The Quality School is a vision for public school education based partly on Glasser’s work in psychiatry. In this work he lays out two systems of management; boss-management that depends on external motivators, and lead-management which works to leverage a worker’s internal motivation and is based on Control Theory – which has been re-named Choice Theory. Control Theory is the idea that each person controls their own behavior, and only their own behavior, for the purpose of fulfilling needs. Glasser suggests that what is needed in education is a shift from boss-management of students to a system of lead-management; an educational system that addresses the needs and interests of students. One way to leverage students’ internal motivation that Glasser deems particularly important is requiring students to produce quality work.

I have to say that I agree with Dr. Glasser’s views on almost every point he raises. I do worry about the demonization of memorization, because there are some things that are useful to memorize. I think of some teachers’ misinterpretation of the whole language reading philosophy, who have eliminated instruction in phonemic awareness and phonics and over-emphasized text-to-self connections. Phonics rules and basic math facts and procedures are essentials that need to be internalized. It’s just that as teachers we need to carefully select what we require students to memorize so that memorization doesn’t become an end in itself, instead of the means to do higher quality work.

In The Quality School, Glasser describes the notion that each of us has a “Quality World”; an internal sense of what we believe the world should be like. For too many students, school is not a part of their quality world. Bringing education into students’ worlds, instead of allowing them to develop the sense that school is divorced from their lives, might be the most important challenge that we face as educators. Each of these books has challenged my thinking on the relevance of value of school. I’ve come to realize how different my experience and values are compared to some of my students, and how much the success of my work depends on occasionally setting aside my own middle-class values and framing school work through my students’.
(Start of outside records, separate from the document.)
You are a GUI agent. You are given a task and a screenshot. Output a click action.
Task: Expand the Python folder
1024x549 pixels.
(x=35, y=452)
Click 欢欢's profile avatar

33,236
All of this educational theory and philosophy is great, but my superintendent is a hardcore pragmatist so I have to think about how this effects my daily teaching practice, and how I can make changes that will increase the learning of my students and ultimately lead to visible results. I’ve settled on focusing on two strong pushes. First, I’m going to continue to move towards project-based learning and authentic assessments but re-emphasize quality work. Because I support students in their general education classes, I will also engage students in evaluating their own work and not settling for work that is low quality. I think a valid criticism of my support of students in the past is that the goal has been to simply get the work done. The second change I will make is to explicitly discuss the value of school work with students. What I’m looking for to be able to do this effectively is a model to understand why students should value school work in the first place. I’ve done a little bit of thinking in this area on my own, but I’m not sure if I’m missing anything. I know this will effect my planning because I will constantly be evaluating the value of each assignment I give or the information I present. I feel that teaching through this lens will help students be motivated, and I hope apply the same thinking to their other classes.

My William Glasser Weekend has been a mixed bag emotionally. I have gotten the mid-term boost I was looking for, but I’m also more aware of how dissatisfying school can be.

I’m also thinking of making the study of the work of people like Glasser a weekly activity. This week: Bob Marzano.